# Summaries of timing tests

We compare several optimizers, in both [R](http://www.R-project.org) and [Julia](http://julialang.org), fitting a selection of linear mixed models.  In __R__ the optimizers are called by `lmer` from the [lme4 package](https://github.com/lme4/lme4) (version 1.1-8). In __Julia__ the `lmm` function from the [MixedModels package](https://github.com/dmbates/MixedModels.jl) calls the optimizers.

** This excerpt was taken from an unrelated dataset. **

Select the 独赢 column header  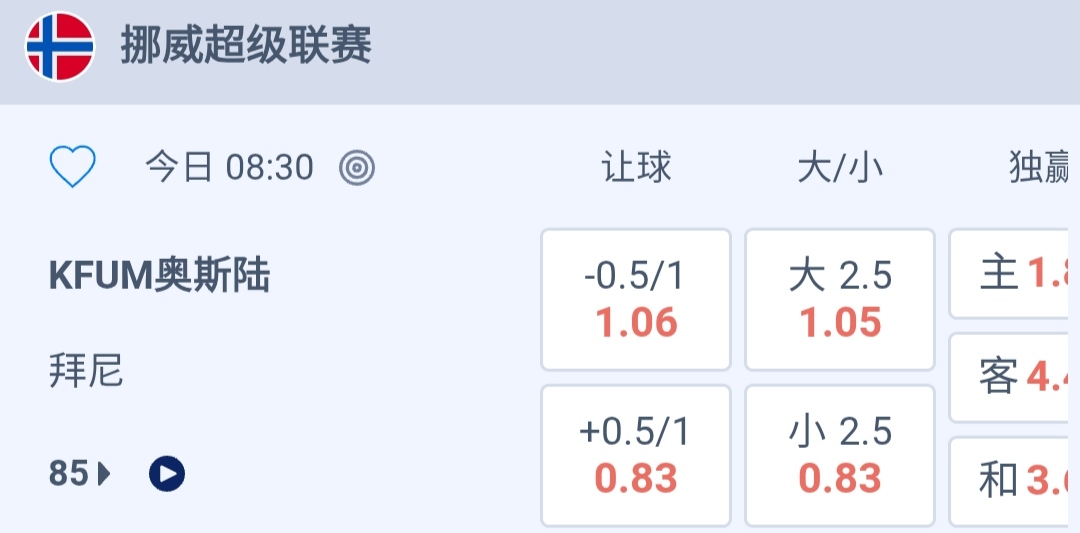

There are differences in the model formulations in `lme4` and in `MixedModels`.  The numerical representation of the model in `lme4` and the method of evaluating the objective, described in [this paper](http://arxiv.org/abs/1406.5823), is the same for all models.  In `MixedModels` there are specialized representations for some model forms, such as models with a single grouping factor for the random effects.  Some of the specialized representations allow for evaluation of the gradient of the objects, which can enhance convergence (but, interestingly, sometimes can impede convergence).

## Methodology

To provide consistency we have copied all the data sets used in the timings to the `Timings` package itself.  We have done all timings on the same computer.  This computer has a relatively recent Intel processor and we used the [Intel Math Kernel Library (MKL)](https://software.intel.com/en-us/intel-mkl) with Julia.  We attempted to use [Revolution R Open (RRO)](www.revolutionanalytics.com/revolution-r-open) as the R implementation as it can be configured with MKL.  However, we ran into version problems with this so we used the standard Ubuntu version of R linked against OpenBLAS, which is also multi-threaded.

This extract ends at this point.